Sid James: A centenary celebration

Carry On Henry. Henry VIII (Sid James). Copyright: Peter Rogers Productions
Carry On Dick. Richard 'Big Dick' Turpin / Reverend Flasher (Sid James). Copyright: Peter Rogers Productions

It was often said that Sid's face was his fortune. Indeed, in the year 2013 it is still a very familiar face. It seems to be everywhere. It adorns t-shirts, mugs and ash-trays, wall clocks, boxer shorts and poker chips. On television, scarcely a day goes by without a Carry On being slipped into the schedule.

In the last few months, Film4 have practically worn out their copies of The Belles Of St. Trinian's, The Sheriff Of Fractured Jaw and the Kenneth More version of The 39 Steps. Sid James is in all of them.

As if to endorse his self-effacing claim that all his roles were basically him but with differ hats on, the pure and simple comic essence of Sid shines through each and every one of these performances; whether he is a wry, ex-convict truck driver or a drunken stage coach passenger narrowly avoiding the arrows of marauding 'Injuns'. Still, it's the crafty, cheeky bookies' runner with a taste for the criminal that typifies Sid's work. In the 1950s, if there was a British film on the cards that centred around either boxing or horse-racing, the chances were that Sid would be in the cast somewhere. You could bet on it!

Almost from the moment he arrived in England, on Christmas Day 1946, this sharp and savvy South African reinvented himself as the archetypal Cockney. He had danced, cut hair, polished diamonds, acted and done his bit for the war effort but from 1947 he embraced the spirit of the East End. These were his people and, in turn, the people loved him back. He was much, much more than a film star. He was a national treasure and one of us.

His acting, honed on the Johannesburg stage, was natural, compelling and truthful. Looking at his very first film, Black Memory, Sid simply is that lowdown piece of human flotsam and jetsam. Everybody else, including faux-Cockney leading man Michael Medwin, looks like they have come fresh from the Guildford Repertory Company. Sid James looks like he has wandered onto the sound stage off from the street. He looks like he could do you some damage - and he could.

It was unsurprising then that a string of supporting turns resulted. He was making eleven or twelve or thirteen films a year at his peak: barrow boys and policemen, publicans and cowboys, American film directors and Italian nightclub owners. Hammer Films gave him a rare lead role - in The Man in Black - as well as one of his most emotive turns - as the dogged reporter in Quatermass II. Ealing Studios used him time and time again, never better than as part of The Lavender Hill Mob alongside Alec Guinness, Stanley Holloway and Alfie Bass.

Sid James during rehearsals for ATV sitcom George And The Dragon. Sid James

Sid gives a performance that stands on the shoulders of all his other petty criminals. It is dripping with confidence under the direction of Charles Crichton and with a word-perfect T.E.B. Clark script. More importantly, it is dripping with heart. This is a crook with a conscience. So ingrained in the devious plot of solid gold tourist novelty Eiffel Towers is he, that it's always a surprise to discover just how limited Sid's role is. It's ages until his first appearance and he's absent for the entire third act, but it works. Oh, how it works! The Lavender Hill Mob is one of those rarest of creatures: the perfect film. Go on, treat yourself to the Blu-ray and see. It was certainly a vital cog in Sid's career.

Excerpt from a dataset

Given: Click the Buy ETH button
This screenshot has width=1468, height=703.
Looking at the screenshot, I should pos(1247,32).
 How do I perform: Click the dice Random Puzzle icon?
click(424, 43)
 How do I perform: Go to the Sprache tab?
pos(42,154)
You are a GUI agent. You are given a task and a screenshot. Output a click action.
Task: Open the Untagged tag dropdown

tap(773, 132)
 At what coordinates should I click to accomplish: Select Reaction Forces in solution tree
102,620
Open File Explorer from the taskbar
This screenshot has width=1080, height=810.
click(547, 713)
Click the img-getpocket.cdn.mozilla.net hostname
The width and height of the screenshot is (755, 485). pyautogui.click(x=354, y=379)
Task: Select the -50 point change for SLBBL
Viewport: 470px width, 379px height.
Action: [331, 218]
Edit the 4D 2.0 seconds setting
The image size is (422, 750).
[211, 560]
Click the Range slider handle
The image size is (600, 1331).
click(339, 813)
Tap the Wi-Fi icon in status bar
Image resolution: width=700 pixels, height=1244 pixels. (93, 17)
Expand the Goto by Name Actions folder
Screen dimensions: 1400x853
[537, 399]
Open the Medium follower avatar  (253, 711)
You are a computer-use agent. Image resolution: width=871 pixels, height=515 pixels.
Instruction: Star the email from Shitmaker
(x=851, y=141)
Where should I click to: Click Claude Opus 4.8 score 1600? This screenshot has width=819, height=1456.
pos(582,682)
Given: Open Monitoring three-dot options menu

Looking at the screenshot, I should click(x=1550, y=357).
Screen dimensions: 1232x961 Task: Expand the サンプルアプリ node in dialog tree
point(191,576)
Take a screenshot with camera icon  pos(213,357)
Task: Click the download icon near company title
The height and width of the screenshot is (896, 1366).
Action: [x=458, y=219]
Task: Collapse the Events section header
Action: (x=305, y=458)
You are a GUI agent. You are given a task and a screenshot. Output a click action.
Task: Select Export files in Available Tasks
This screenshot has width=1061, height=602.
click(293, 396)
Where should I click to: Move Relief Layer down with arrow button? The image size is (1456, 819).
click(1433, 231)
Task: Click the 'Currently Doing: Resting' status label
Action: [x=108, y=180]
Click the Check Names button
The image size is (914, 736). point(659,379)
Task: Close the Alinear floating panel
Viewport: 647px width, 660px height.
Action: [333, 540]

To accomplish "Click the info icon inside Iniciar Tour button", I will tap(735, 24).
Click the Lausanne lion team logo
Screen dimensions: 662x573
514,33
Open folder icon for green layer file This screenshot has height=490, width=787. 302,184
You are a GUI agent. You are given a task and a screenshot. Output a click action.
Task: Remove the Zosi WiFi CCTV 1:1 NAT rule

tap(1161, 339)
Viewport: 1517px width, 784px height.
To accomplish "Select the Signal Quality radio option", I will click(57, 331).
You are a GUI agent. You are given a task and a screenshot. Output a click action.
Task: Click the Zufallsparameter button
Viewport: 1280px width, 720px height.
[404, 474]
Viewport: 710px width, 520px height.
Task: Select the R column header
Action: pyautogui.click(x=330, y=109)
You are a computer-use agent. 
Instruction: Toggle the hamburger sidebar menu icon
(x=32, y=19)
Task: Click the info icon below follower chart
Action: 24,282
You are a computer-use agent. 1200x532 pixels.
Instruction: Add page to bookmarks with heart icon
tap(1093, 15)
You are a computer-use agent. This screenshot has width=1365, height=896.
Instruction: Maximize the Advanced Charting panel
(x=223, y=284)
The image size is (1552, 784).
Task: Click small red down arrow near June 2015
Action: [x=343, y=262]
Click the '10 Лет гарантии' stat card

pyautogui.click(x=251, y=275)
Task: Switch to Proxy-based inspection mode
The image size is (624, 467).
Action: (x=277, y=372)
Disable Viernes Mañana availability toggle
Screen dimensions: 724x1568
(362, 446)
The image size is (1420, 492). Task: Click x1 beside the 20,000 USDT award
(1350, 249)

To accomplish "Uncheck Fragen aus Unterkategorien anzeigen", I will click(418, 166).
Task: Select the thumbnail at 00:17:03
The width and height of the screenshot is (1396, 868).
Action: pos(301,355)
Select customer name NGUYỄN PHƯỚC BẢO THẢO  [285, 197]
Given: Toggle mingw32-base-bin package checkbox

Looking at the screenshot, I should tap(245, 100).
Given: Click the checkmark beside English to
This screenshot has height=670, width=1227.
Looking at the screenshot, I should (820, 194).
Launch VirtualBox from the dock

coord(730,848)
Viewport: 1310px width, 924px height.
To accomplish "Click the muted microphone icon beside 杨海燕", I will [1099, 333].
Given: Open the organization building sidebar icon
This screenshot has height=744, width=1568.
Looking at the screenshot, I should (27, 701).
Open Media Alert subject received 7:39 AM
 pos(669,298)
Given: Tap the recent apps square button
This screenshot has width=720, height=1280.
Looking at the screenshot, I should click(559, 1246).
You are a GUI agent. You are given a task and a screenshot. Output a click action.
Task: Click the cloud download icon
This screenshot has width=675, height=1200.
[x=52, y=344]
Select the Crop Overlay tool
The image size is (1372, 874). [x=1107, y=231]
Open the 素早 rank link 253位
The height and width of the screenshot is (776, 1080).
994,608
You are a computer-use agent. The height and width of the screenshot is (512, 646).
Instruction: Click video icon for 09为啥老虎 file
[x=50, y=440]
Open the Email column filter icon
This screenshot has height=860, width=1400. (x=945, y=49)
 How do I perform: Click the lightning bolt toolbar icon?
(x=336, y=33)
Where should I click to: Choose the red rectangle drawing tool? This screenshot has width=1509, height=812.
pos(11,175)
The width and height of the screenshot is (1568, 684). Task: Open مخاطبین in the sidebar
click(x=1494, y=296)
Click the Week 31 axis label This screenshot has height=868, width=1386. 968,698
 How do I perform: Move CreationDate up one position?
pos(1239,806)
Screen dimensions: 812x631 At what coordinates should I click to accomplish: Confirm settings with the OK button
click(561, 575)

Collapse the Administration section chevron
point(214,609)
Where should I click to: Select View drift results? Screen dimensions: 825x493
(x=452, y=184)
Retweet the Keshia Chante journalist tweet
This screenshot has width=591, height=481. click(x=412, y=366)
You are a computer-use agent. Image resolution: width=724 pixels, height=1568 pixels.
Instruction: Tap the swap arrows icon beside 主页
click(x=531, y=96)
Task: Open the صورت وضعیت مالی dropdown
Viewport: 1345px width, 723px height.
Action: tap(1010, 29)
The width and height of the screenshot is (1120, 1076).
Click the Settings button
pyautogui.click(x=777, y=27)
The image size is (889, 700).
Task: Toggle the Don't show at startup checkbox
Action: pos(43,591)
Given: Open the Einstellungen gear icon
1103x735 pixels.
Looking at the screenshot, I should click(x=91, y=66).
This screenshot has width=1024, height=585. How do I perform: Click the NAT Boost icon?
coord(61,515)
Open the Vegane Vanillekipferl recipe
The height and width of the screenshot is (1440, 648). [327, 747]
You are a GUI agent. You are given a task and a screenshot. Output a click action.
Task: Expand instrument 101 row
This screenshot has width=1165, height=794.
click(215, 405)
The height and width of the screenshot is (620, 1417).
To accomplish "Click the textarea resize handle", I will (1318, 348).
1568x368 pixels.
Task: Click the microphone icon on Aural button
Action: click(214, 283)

Exercise set:
A. Write out everything from "Almost from the" down to "and he could." in the Sid James centenary piece above, word for word.
B. Answer these questions from the Sid James centenary piece above:
(i) On what date did Sid James arrive in England?
(ii) What was his very first film?
(iii) Who directed The Lavender Hill Mob?

Solution set:
A.
Almost from the moment he arrived in England, on Christmas Day 1946, this sharp and savvy South African reinvented himself as the archetypal Cockney. He had danced, cut hair, polished diamonds, acted and done his bit for the war effort but from 1947 he embraced the spirit of the East End. These were his people and, in turn, the people loved him back. He was much, much more than a film star. He was a national treasure and one of us.

His acting, honed on the Johannesburg stage, was natural, compelling and truthful. Looking at his very first film, Black Memory, Sid simply is that lowdown piece of human flotsam and jetsam. Everybody else, including faux-Cockney leading man Michael Medwin, looks like they have come fresh from the Guildford Repertory Company. Sid James looks like he has wandered onto the sound stage off from the street. He looks like he could do you some damage - and he could.

B.
(i) Christmas Day 1946
(ii) Black Memory
(iii) Charles Crichton